Evaluate your model with likelihood and perplexity
After learning an LDA model, we are often interested in how well the model fits the data. We have added two new metrics to evaluate this: likelihood and perplexity.
Make more queries
This new release also adds several new queries users can perform on a trained LDA model. For example, we can now obtain the top k topics for each document (“What is this document discussing?”) as well as the top documents per topic (“To learn about topic X, what documents should I read?”).
Tips for running LDA
- Make sure to run for enough iterations. Early iterations may return useless (e.g. extremely similar) topics, but running for more iterations dramatically improves the results. We have noticed this is especially true for EM.
- To handle stop words specific to your data, a common workflow is to run LDA, look at topics, identify stop words that show up in the topics, filter them out, and run LDA again.
- Picking the number of topics is an art; there are algorithms to choose automatically, but domain expertise is critical to getting good results.
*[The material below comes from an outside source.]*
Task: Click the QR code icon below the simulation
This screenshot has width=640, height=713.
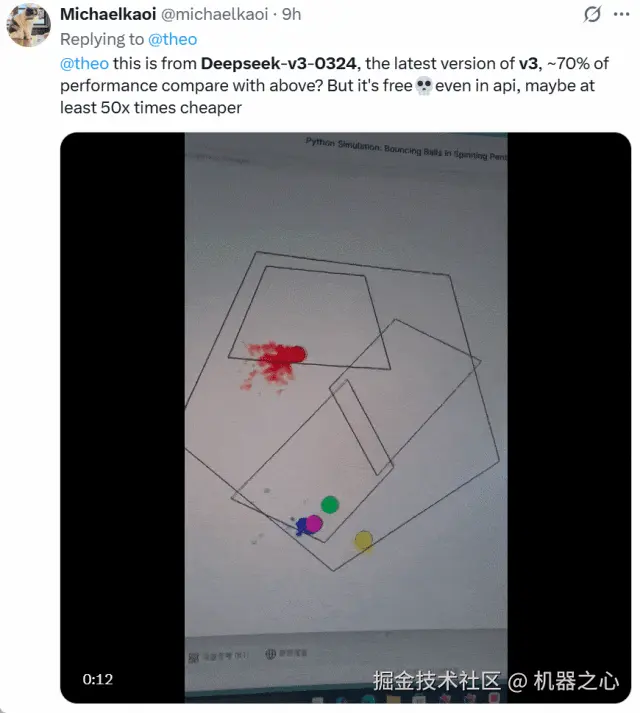Action: click(193, 658)
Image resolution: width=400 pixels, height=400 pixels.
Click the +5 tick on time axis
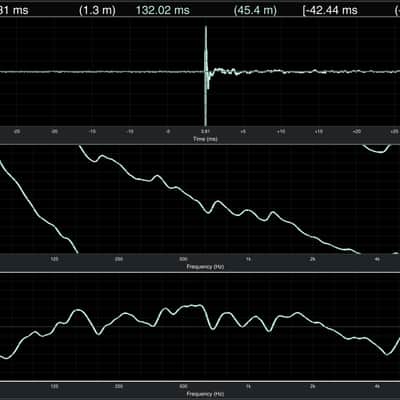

- The Pipelines API feature transformers are very useful for preprocessing text to prepare it for LDA; see Tokenizer, StopwordsRemover and CountVectorizer in particular.
Spark contributors are actively working on improving our LDA implementation. Some works in progress include: Gibbs sampling (a slower but sometimes more accurate algorithm), streaming LDA algorithms, and hierarchical Dirichlet processes (for automatically choosing the number of topics).
The development of LDA has been a collaboration between many Spark contributors.
Feynman Liang, Yuhao Yang, Joseph K. Bradley, and others made recent improvements, and many others contributed to the earlier work.